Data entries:
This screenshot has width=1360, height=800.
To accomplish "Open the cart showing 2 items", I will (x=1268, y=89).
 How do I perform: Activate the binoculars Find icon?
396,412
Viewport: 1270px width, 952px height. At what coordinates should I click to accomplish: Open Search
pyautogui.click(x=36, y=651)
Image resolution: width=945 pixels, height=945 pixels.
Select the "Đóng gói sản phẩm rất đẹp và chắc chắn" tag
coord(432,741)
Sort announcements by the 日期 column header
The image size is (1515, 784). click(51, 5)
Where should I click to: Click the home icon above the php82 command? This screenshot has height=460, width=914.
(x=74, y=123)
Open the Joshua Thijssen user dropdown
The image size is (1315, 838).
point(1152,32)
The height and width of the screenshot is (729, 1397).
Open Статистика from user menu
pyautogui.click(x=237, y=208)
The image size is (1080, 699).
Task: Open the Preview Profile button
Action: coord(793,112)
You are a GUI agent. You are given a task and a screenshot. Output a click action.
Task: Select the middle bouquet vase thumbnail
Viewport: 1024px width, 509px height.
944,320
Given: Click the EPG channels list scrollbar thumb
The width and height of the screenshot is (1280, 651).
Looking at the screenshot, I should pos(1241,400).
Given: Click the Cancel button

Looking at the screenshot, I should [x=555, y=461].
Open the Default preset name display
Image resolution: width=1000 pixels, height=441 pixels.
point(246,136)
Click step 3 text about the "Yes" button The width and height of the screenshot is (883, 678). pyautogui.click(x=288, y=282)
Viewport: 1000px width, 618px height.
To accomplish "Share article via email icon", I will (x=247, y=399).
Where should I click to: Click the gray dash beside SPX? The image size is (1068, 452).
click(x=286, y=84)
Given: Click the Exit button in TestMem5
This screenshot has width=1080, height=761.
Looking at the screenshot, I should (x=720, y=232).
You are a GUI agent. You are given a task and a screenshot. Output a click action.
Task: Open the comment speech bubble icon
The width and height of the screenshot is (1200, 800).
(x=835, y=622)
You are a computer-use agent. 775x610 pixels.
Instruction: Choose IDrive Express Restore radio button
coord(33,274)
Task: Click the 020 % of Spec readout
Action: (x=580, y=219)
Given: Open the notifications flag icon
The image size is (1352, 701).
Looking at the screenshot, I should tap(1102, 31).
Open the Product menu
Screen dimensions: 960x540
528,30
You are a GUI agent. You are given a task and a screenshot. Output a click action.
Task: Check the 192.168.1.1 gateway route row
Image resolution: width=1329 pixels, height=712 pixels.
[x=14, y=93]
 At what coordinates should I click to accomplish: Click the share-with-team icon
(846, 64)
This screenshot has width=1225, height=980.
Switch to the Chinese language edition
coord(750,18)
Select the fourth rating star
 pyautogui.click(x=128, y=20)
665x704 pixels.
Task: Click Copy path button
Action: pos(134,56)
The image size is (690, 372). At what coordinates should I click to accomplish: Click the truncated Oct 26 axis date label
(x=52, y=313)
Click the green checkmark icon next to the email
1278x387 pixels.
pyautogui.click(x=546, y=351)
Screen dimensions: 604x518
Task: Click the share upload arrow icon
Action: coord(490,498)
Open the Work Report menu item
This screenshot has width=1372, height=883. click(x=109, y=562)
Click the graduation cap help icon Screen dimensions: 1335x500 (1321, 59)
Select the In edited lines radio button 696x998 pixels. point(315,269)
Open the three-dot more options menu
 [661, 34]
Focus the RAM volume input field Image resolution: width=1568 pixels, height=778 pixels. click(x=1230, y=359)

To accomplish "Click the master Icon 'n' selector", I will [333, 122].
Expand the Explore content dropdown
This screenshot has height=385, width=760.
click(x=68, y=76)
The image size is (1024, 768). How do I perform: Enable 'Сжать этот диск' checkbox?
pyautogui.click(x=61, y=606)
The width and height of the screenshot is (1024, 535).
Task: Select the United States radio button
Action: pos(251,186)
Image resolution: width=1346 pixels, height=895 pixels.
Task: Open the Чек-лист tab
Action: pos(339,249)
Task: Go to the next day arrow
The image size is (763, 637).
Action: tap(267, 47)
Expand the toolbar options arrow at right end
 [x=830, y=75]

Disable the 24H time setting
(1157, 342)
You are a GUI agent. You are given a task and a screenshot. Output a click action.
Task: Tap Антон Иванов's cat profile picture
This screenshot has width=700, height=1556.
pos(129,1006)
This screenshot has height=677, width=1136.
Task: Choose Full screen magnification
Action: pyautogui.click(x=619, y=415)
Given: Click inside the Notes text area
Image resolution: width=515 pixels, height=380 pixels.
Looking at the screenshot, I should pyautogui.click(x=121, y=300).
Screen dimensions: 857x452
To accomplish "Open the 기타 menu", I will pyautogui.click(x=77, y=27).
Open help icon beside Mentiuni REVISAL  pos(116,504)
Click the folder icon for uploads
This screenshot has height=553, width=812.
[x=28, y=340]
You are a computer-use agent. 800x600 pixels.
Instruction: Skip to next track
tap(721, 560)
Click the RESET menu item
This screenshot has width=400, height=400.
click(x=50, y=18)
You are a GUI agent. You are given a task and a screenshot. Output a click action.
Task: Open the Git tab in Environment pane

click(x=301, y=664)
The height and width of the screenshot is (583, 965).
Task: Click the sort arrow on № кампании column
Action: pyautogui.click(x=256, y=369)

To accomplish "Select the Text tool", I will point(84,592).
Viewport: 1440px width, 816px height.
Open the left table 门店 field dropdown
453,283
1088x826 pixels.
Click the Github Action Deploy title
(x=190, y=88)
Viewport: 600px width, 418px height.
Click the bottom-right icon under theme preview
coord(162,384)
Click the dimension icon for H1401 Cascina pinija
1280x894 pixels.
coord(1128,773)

• ASSIGNMENT
Give back the data above exactly, so that every line matches.

• ANSWER TO THIS PROBLEM
This screenshot has width=1360, height=800.
To accomplish "Open the cart showing 2 items", I will (x=1268, y=89).
 How do I perform: Activate the binoculars Find icon?
396,412
Viewport: 1270px width, 952px height. At what coordinates should I click to accomplish: Open Search
pyautogui.click(x=36, y=651)
Image resolution: width=945 pixels, height=945 pixels.
Select the "Đóng gói sản phẩm rất đẹp và chắc chắn" tag
coord(432,741)
Sort announcements by the 日期 column header
The image size is (1515, 784). click(51, 5)
Where should I click to: Click the home icon above the php82 command? This screenshot has height=460, width=914.
(x=74, y=123)
Open the Joshua Thijssen user dropdown
The image size is (1315, 838).
point(1152,32)
The height and width of the screenshot is (729, 1397).
Open Статистика from user menu
pyautogui.click(x=237, y=208)
The image size is (1080, 699).
Task: Open the Preview Profile button
Action: coord(793,112)
You are a GUI agent. You are given a task and a screenshot. Output a click action.
Task: Select the middle bouquet vase thumbnail
Viewport: 1024px width, 509px height.
944,320
Given: Click the EPG channels list scrollbar thumb
The width and height of the screenshot is (1280, 651).
Looking at the screenshot, I should pos(1241,400).
Given: Click the Cancel button

Looking at the screenshot, I should [x=555, y=461].
Open the Default preset name display
Image resolution: width=1000 pixels, height=441 pixels.
point(246,136)
Click step 3 text about the "Yes" button The width and height of the screenshot is (883, 678). pyautogui.click(x=288, y=282)
Viewport: 1000px width, 618px height.
To accomplish "Share article via email icon", I will (x=247, y=399).
Where should I click to: Click the gray dash beside SPX? The image size is (1068, 452).
click(x=286, y=84)
Given: Click the Exit button in TestMem5
This screenshot has width=1080, height=761.
Looking at the screenshot, I should (x=720, y=232).
You are a GUI agent. You are given a task and a screenshot. Output a click action.
Task: Open the comment speech bubble icon
The width and height of the screenshot is (1200, 800).
(x=835, y=622)
You are a computer-use agent. 775x610 pixels.
Instruction: Choose IDrive Express Restore radio button
coord(33,274)
Task: Click the 020 % of Spec readout
Action: (x=580, y=219)
Given: Open the notifications flag icon
The image size is (1352, 701).
Looking at the screenshot, I should tap(1102, 31).
Open the Product menu
Screen dimensions: 960x540
528,30
You are a GUI agent. You are given a task and a screenshot. Output a click action.
Task: Check the 192.168.1.1 gateway route row
Image resolution: width=1329 pixels, height=712 pixels.
[x=14, y=93]
 At what coordinates should I click to accomplish: Click the share-with-team icon
(846, 64)
This screenshot has width=1225, height=980.
Switch to the Chinese language edition
coord(750,18)
Select the fourth rating star
 pyautogui.click(x=128, y=20)
665x704 pixels.
Task: Click Copy path button
Action: pos(134,56)
The image size is (690, 372). At what coordinates should I click to accomplish: Click the truncated Oct 26 axis date label
(x=52, y=313)
Click the green checkmark icon next to the email
1278x387 pixels.
pyautogui.click(x=546, y=351)
Screen dimensions: 604x518
Task: Click the share upload arrow icon
Action: coord(490,498)
Open the Work Report menu item
This screenshot has width=1372, height=883. click(x=109, y=562)
Click the graduation cap help icon Screen dimensions: 1335x500 (1321, 59)
Select the In edited lines radio button 696x998 pixels. point(315,269)
Open the three-dot more options menu
 [661, 34]
Focus the RAM volume input field Image resolution: width=1568 pixels, height=778 pixels. click(x=1230, y=359)

To accomplish "Click the master Icon 'n' selector", I will [333, 122].
Expand the Explore content dropdown
This screenshot has height=385, width=760.
click(x=68, y=76)
The image size is (1024, 768). How do I perform: Enable 'Сжать этот диск' checkbox?
pyautogui.click(x=61, y=606)
The width and height of the screenshot is (1024, 535).
Task: Select the United States radio button
Action: pos(251,186)
Image resolution: width=1346 pixels, height=895 pixels.
Task: Open the Чек-лист tab
Action: pos(339,249)
Task: Go to the next day arrow
The image size is (763, 637).
Action: tap(267, 47)
Expand the toolbar options arrow at right end
 [x=830, y=75]

Disable the 24H time setting
(1157, 342)
You are a GUI agent. You are given a task and a screenshot. Output a click action.
Task: Tap Антон Иванов's cat profile picture
This screenshot has width=700, height=1556.
pos(129,1006)
This screenshot has height=677, width=1136.
Task: Choose Full screen magnification
Action: pyautogui.click(x=619, y=415)
Given: Click inside the Notes text area
Image resolution: width=515 pixels, height=380 pixels.
Looking at the screenshot, I should pyautogui.click(x=121, y=300).
Screen dimensions: 857x452
To accomplish "Open the 기타 menu", I will pyautogui.click(x=77, y=27).
Open help icon beside Mentiuni REVISAL  pos(116,504)
Click the folder icon for uploads
This screenshot has height=553, width=812.
[x=28, y=340]
You are a computer-use agent. 800x600 pixels.
Instruction: Skip to next track
tap(721, 560)
Click the RESET menu item
This screenshot has width=400, height=400.
click(x=50, y=18)
You are a GUI agent. You are given a task and a screenshot. Output a click action.
Task: Open the Git tab in Environment pane

click(x=301, y=664)
The height and width of the screenshot is (583, 965).
Task: Click the sort arrow on № кампании column
Action: pyautogui.click(x=256, y=369)

To accomplish "Select the Text tool", I will point(84,592).
Viewport: 1440px width, 816px height.
Open the left table 门店 field dropdown
453,283
1088x826 pixels.
Click the Github Action Deploy title
(x=190, y=88)
Viewport: 600px width, 418px height.
Click the bottom-right icon under theme preview
coord(162,384)
Click the dimension icon for H1401 Cascina pinija
1280x894 pixels.
coord(1128,773)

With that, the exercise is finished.